“He has annoyed you—that is quite enough; but I wish he was a younger man.”

“He is not young enough to thrash, and he is not quite old enough to ignore; all the same, we shall have to ignore him. But, you Quixotic person, would you really thrash a man because I asked you to?”

“If you asked me to thrash a man, I should know he well deserved thrashing, and I—should enjoy it.”

“You’re more man than minister, after all,” said Mary, more to herself than to him.

“Better man, better minister. Do you think I could have had any sort of influence over my colliers at Cowdenbeath if I couldn’t fight? I can’t fence, but I can box. I’ll teach the Duke, if you like.”
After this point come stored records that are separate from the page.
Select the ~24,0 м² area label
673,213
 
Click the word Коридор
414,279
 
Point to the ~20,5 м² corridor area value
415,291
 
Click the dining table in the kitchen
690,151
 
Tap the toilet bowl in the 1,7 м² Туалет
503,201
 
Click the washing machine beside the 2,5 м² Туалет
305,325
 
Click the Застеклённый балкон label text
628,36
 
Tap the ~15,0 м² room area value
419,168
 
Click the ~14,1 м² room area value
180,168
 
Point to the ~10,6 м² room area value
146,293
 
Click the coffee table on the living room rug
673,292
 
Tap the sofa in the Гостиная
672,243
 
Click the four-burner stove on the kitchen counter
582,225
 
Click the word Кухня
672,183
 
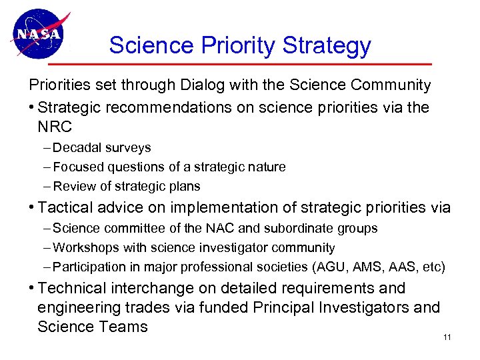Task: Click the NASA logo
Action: coord(38,33)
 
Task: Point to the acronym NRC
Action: coord(54,127)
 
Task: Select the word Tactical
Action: coord(67,207)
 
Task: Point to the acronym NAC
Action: coord(205,228)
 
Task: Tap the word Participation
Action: coord(87,267)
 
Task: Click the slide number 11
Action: coord(447,337)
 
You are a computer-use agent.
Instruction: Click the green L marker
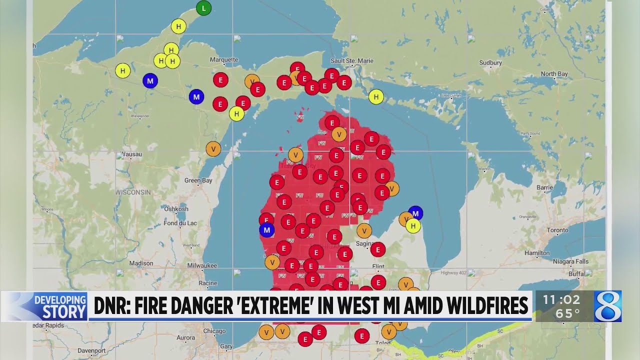(x=204, y=8)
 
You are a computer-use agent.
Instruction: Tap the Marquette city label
(x=224, y=60)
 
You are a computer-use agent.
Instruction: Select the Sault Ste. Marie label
(x=352, y=61)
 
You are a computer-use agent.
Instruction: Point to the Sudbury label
(x=490, y=63)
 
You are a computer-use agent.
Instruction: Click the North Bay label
(x=554, y=74)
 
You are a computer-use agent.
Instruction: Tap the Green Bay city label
(x=198, y=180)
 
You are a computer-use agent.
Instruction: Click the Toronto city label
(x=558, y=230)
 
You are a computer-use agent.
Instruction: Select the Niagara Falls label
(x=570, y=262)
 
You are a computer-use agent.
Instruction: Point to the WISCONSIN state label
(x=133, y=192)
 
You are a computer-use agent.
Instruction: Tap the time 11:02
(x=562, y=300)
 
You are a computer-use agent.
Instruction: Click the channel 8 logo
(x=608, y=306)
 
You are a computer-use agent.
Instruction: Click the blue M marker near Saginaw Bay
(x=416, y=213)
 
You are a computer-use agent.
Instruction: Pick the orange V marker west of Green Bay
(x=214, y=148)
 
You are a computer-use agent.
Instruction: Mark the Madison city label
(x=141, y=263)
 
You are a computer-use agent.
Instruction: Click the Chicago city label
(x=214, y=331)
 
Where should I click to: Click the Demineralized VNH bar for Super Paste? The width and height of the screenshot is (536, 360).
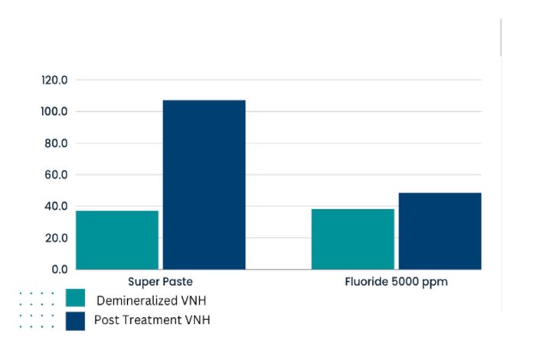pyautogui.click(x=117, y=240)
“Why don’t you ask me what Colonel Colquhoun has done?”

“Because if you want to tell me, you will tell me; and if it is unpleasant to you to tell me, why should you?”

“It’s as unpleasant as it is necessary I should tell you, because we must both publicly contradict a foolish report that has got spread abroad in Elgo to the effect that we are to be married.”

Mary did not blush as she spoke, but the minister crimsoned to the roots of his hair. “I am too sorry you should have been subjected to this annoyance. You know what my feeling for you is; you also know that I have not the right to ask a fisher lass to marry me. I am nothing, and have nothing; but you have let me lay my great love at your feet.”

Mary made a little sound, half sob, half laugh, and held out her hands to him in a helpless, unseeing way that went to his heart. He caught them in his own, and looking into the dear face with purple shadows painted by tears under the eyes, he knew that she, too, cared.